画像 フレームフォーマットと周波数ドメインとの組み合わせ。同じ1ストリームでも11nではレガシーの30%以上の高速化が図れる。さらに40MHz幅でストリームを増やせば、速度は600Mbpsになる(提供:アセロス・コミュニケーションズ)

 このほかにも、11nではデータの転送効率も大幅に向上した。11a/gにおいて、1つのフレームで送信できるユーザーデータのサイズは2034バイトほど。11nでは複数のユーザーデータやMACデータを1つにまとめて送信する方式を採用し、データサイズがMACヘッダ部も含めて最大65Kバイトになっている。

 伝送距離については、アンテナや無線機の数、速度などの要因によって変化してくるが、約50m以内の近距離となるため、スポット的な使い方となる。下の図は、速度と距離の関係を示したものだ。11nでは11gと比べて通信速度が向上したことに加え、伝達距離も伸びていることが分かる。また、同じ2ストリームでも送受信機の構成[2×2][3×3]によって、電波の減衰率が大きく異なっている。理論上は同じ300Mbpsでも、[2×2]より[3×3]の構成のほうが特性が良い。2つのストリームに加え、これらのストリームを合成する補助的な送受信系統を加えることで、「合成ダイバシティ効果」が得られるためだ。

画像 11nと11gの速度-距離の特性比較の一例。11nの2ストリームでも構成によって安定性が変わることが分かる(提供:アセロス)

画像 11nの2ストリーム(3×3)の構成例。送受信系統を1つ増やすことで合成ダイバシティの効果がプラスされている。またアンテナを増やせば、選択ダイバシティの恩恵を受けられる。n×m構成とストリームの数は必ずしも一致しないことに注意

 ここで注意したいのが、11nにおけるシステムの構成である。一般に送信側と受信側の数をn×mというように表現するとき、それが送受信機であるのか、あるいはアンテナであるのかは分からない。11n規格における構成の表現は、送信するデータの論理的な多重数(ストリーム数)で規定することになっている。つまり、11nではストリーム数に関して相互接続ができるように規格が作られていて、アンテナや無線機の構成についてはベンダー側の実装に任されている。

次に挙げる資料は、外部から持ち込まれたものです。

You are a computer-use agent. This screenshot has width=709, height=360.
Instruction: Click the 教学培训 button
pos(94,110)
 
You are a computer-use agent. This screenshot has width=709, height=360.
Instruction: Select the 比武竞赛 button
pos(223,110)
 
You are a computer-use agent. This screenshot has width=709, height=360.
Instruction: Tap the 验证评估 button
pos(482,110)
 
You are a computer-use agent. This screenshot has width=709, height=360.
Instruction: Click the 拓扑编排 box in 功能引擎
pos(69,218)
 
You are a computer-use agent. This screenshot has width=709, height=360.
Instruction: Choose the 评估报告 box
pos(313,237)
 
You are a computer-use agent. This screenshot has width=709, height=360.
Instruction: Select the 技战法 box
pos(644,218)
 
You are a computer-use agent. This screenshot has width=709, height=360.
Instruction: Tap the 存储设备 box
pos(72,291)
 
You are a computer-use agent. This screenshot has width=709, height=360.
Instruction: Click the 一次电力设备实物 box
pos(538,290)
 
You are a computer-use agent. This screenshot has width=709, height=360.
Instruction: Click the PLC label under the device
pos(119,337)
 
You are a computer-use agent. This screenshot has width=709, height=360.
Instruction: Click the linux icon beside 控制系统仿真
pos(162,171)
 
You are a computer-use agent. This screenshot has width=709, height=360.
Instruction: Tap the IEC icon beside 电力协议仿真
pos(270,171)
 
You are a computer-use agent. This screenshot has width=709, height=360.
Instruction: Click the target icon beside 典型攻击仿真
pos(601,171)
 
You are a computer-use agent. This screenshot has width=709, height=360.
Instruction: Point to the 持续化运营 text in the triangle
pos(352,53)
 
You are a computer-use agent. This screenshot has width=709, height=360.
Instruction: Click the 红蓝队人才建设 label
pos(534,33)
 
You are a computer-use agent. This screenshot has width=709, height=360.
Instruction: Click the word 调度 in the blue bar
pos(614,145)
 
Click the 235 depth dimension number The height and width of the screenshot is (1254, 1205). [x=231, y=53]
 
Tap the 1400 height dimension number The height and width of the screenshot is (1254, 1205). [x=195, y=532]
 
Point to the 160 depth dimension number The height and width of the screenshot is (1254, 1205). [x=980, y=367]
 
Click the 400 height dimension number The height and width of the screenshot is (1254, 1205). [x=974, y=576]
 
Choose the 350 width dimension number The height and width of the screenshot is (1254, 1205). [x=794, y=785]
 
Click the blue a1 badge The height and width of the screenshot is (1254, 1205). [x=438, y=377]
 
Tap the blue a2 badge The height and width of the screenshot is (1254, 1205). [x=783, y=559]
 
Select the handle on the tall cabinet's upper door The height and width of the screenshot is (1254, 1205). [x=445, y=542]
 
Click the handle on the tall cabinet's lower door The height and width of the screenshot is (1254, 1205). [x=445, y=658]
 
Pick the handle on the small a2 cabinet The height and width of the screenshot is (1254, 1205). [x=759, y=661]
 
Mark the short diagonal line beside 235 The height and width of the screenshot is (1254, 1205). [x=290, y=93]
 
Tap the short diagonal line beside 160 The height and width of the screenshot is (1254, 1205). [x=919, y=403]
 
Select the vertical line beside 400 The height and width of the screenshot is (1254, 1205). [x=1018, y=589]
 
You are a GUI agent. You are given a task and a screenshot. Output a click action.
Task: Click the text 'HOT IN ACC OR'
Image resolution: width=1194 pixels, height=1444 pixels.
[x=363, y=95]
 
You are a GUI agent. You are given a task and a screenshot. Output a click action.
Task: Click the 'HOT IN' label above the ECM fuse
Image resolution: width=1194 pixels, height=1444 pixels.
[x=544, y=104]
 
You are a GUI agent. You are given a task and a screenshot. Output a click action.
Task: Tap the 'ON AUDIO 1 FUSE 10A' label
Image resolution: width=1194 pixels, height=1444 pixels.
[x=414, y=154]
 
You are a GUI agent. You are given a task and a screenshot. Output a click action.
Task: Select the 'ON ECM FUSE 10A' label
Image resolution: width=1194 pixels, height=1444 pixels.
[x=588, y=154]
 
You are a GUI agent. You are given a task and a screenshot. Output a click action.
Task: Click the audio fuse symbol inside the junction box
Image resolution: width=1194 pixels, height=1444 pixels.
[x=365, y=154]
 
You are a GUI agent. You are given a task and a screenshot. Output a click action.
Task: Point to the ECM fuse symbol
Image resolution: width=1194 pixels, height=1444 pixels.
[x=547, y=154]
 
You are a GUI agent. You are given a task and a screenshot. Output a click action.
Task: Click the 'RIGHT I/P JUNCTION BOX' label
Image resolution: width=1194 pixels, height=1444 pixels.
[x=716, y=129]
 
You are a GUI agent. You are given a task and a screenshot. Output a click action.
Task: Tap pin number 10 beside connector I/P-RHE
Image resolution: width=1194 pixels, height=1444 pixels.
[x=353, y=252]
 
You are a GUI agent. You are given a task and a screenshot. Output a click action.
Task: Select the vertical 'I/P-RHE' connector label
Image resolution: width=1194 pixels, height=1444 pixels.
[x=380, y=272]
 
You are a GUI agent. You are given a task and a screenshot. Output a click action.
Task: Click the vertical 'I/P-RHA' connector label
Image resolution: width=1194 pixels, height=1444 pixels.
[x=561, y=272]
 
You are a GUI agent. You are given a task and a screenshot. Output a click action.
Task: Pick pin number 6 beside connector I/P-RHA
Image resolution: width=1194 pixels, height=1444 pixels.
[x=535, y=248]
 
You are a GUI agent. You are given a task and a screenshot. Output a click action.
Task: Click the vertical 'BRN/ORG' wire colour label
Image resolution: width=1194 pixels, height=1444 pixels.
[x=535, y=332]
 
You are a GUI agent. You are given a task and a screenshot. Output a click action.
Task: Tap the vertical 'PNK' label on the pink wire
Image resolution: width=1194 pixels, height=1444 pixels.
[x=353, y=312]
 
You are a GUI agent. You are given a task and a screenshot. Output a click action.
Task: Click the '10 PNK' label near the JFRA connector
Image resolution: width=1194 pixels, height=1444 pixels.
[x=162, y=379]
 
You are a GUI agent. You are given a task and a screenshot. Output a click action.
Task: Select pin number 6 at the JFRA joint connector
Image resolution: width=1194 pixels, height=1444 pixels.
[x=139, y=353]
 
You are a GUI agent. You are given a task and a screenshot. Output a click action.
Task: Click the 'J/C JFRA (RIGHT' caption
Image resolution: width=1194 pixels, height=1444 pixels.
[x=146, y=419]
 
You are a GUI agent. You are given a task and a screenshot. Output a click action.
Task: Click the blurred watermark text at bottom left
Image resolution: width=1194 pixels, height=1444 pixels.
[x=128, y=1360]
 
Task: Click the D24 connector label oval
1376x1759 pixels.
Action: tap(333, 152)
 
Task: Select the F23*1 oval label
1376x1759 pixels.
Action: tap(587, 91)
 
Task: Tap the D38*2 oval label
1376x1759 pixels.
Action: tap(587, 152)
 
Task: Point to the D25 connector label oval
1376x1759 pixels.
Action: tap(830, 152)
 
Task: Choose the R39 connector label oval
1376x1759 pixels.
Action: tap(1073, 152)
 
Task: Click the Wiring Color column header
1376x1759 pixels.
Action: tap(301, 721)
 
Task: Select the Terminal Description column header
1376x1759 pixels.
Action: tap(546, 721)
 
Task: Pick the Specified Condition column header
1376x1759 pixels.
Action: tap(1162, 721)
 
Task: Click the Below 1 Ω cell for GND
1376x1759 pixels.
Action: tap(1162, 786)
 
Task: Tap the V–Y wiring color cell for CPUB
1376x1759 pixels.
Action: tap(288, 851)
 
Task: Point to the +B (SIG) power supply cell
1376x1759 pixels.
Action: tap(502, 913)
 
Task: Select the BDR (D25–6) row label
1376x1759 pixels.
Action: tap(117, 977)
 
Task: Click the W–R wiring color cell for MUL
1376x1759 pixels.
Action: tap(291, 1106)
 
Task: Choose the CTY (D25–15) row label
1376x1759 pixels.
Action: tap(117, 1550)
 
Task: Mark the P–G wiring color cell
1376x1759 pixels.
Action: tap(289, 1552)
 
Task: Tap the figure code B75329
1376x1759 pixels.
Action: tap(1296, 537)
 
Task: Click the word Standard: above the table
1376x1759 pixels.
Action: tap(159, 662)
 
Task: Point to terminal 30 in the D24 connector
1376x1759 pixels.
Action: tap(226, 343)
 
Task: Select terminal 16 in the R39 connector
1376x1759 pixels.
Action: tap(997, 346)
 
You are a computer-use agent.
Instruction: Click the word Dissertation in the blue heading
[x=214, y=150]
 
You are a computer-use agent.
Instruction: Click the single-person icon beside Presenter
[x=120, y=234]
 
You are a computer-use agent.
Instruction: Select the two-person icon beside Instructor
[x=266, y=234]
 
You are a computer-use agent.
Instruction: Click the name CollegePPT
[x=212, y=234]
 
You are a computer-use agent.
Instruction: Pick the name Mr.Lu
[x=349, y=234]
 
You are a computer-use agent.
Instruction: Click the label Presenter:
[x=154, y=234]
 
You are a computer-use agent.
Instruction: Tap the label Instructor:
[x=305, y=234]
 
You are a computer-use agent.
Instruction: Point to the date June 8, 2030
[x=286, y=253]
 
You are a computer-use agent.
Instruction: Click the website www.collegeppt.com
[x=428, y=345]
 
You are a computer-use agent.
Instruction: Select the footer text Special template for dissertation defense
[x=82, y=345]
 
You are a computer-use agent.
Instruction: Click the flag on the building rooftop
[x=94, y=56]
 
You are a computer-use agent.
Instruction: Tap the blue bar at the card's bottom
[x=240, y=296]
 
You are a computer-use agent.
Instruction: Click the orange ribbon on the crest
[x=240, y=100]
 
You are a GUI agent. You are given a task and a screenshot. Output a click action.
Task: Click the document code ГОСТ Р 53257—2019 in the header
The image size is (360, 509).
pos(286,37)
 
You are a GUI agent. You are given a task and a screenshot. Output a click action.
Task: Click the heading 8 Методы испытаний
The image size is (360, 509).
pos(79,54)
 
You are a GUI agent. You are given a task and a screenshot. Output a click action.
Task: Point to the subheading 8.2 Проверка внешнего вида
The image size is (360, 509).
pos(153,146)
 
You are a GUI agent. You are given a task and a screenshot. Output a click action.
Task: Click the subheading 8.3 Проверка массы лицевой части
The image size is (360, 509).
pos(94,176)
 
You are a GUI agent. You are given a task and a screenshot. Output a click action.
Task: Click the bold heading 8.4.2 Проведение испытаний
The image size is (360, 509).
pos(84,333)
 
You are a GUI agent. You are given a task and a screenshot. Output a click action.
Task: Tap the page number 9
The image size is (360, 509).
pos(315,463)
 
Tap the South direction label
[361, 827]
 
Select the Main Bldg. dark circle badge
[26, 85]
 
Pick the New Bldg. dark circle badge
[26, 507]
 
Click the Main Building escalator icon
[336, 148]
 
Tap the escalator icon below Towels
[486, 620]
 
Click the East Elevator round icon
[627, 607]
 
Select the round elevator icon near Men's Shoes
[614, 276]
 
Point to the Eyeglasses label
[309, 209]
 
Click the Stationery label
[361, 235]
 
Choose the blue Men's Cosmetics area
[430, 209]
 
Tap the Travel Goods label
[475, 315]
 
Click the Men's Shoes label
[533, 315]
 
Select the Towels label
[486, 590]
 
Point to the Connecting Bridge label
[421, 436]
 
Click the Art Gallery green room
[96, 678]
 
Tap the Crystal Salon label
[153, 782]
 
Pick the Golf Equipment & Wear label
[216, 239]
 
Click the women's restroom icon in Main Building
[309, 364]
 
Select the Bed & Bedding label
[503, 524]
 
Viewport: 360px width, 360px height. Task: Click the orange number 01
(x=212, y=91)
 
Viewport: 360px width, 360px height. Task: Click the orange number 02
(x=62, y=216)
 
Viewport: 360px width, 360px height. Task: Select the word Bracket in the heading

画像 11nの物理層仕様における必須項目とオプション項目。まだ現在審議中の項目もある(提供:アセロス)

 ストリーム数さえ決まれば、オプション項目も多く、自由度が高いぶんさまざまな特徴を持つ製品を作れることになる。実際に、11nの規格を基に200Mbps(±10%以内)の通信速度を実現する場合、ストリーム数(1〜4本)、帯域幅(20/40MHz)、変調方式、ガードバンドなどの組み合わせによって、28通りもの方法を選択できるのだ。